-- CONSIGNES DE L'EXERCICE --
Dans l'article sur la conduite du changement plus bas, recopiez mot pour mot tout le passage qui va de « Cela ne veut » jusqu'à « cohérence et d'objectivité. ».

-- EXTRAIT --
****

Conduire le changement : l'art d'anticiper

Publié le par Thierry Lefevre

Conduire le changement : l'art d'anticiper
Conduire le changement est tout un art. Il est facile de trouver l'abécédaire des techniques à mettre en œuvre, de s'appuyer sur des cabinets spécialisés, mais cela ne peut pas réussir sans des qualités managériales éprouvées.

Le manager est celui qui connaît l'histoire de l'entreprise, les points forts et les points faibles de ses équipes, le langage et les codes et le plus fondamental : il est celui qui doit inspirer la confiance.
La confiance est un bien précieux. Il faut du temps pour l'acquérir et elle se mérite. Elle n'est jamais définitivement acquise et le manager se doit de donner des gages régulièrement. Ils préserveront ainsi la confiance octroyée.
Les collaborateurs, même sans forcément l'exprimer, savent parfaitement catégoriser les managers en fonction des comportements accumulés.
Conduire le changement implique des qualités humaines dont devra savoir faire preuve le manager.

Être pédagogue et donner du sens, être en empathie en étant capable de se mettre à la place de l'autre, accepter un point de vue différent sont des éléments fondamentaux.
Cela ne veut pas dire qu'il ne faut pas conduire et assumer des décisions, parfois difficiles, mais il faut avant tout le faire en faisant preuve de cohérence et d'objectivité.
La majorité des managers sont souvent mal à l'aise lorsqu'ils se retrouvent devant ces situations. Ils sont peu expérimentés, mal préparés, parfois mis en première ligne.
Certains types de management que je qualifierais de "management au forceps" arrivent parfois à conduire le changement en faisant preuve d'autorité. C'est toujours une victoire à la Pyrrhus.
Derrière les mots qui traduisent une attitude à prendre, le plus difficile est de savoir comment se comporter concrètement face à telle ou telle situation.

Changer renvoie à nos peurs les plus intimes

Changer renvoie à nos peurs les plus intimes

La meilleure façon d'être capable de gérer le changement c'est de le gérer comme un processus continue.

S'il fallait caractériser les deux principales peurs, que chaque individu ressent face au changement, c'est premièrement : vais-je perdre mon travail, deuxièmement serai-je capable de comprendre et d'intégrer les nouvelles façons de faire.
Généralement, on parle principalement de conduite du changement, lors de la mise en place d'un nouveau système d'information. Cela fait partie du package préconisé par les consultants experts. C’est nécessaire et pourtant c’est dommage de n'en avoir la préoccupation que sur des projets aussi structurants. Parler de conduite du changement sur des projets majeurs est déjà facteur de stress !. Les managers doivent avoir la préoccupation de gérer le changement au travers de projets plus modestes et plus courants.
Mettre en place une nouvelle procédure c'est déjà un changement ressenti par les équipes, Réorganiser les tâches dans un service provoque de l'inquiétude, pour celui qui devra exécuter désormais le travail, pour celui qui ne le fera plus.

****

-- EXTRAITS DE DONNÉES --
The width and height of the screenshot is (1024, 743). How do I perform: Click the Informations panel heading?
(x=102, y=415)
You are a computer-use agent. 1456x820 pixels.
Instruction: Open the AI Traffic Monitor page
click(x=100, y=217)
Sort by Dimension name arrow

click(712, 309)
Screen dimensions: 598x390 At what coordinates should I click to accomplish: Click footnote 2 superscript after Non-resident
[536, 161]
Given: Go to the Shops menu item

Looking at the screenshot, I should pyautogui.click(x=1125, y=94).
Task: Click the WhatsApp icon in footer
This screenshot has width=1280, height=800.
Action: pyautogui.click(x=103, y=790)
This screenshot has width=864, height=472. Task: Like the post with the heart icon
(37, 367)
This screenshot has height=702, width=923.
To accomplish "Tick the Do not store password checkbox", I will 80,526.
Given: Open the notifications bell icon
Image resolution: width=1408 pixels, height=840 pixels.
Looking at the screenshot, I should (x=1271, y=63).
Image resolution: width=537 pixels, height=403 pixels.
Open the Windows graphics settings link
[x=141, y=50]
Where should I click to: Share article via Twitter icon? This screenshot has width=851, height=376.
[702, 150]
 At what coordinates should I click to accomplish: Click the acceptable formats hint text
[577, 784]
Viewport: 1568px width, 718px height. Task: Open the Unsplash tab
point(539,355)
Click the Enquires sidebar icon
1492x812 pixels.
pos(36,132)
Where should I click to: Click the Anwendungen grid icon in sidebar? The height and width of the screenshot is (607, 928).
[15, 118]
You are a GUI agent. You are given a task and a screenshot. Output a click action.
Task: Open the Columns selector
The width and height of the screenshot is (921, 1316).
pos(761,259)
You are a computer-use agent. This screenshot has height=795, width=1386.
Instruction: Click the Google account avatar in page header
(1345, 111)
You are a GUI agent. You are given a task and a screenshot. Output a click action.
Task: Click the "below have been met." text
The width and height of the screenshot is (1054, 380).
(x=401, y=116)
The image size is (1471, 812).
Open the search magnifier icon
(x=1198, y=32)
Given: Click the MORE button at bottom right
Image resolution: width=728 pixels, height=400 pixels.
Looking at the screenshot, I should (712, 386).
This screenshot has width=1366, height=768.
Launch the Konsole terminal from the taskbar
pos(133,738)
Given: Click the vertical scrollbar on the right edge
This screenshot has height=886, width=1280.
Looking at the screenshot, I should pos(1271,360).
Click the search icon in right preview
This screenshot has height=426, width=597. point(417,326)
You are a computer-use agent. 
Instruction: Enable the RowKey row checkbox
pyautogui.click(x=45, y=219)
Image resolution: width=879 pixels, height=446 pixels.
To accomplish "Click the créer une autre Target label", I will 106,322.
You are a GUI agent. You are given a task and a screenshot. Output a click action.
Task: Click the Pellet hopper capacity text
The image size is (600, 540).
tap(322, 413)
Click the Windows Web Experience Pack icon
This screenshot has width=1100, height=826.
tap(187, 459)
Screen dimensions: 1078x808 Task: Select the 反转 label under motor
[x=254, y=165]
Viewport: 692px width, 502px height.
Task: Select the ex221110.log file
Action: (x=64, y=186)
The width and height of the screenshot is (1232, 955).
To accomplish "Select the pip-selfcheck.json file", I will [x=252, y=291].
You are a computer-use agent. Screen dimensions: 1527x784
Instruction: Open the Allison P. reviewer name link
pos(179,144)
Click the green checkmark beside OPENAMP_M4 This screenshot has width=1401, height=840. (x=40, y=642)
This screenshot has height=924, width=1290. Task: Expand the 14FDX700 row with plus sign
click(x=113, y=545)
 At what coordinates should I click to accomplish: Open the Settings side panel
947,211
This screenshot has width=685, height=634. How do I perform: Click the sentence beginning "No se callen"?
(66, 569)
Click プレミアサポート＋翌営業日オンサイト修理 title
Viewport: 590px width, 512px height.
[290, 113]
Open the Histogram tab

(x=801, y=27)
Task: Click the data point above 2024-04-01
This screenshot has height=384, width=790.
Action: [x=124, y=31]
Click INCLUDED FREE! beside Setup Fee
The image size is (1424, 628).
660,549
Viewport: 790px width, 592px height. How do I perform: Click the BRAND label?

****

-- RÉSULTAT ATTENDU --
Cela ne veut pas dire qu'il ne faut pas conduire et assumer des décisions, parfois difficiles, mais il faut avant tout le faire en faisant preuve de cohérence et d'objectivité.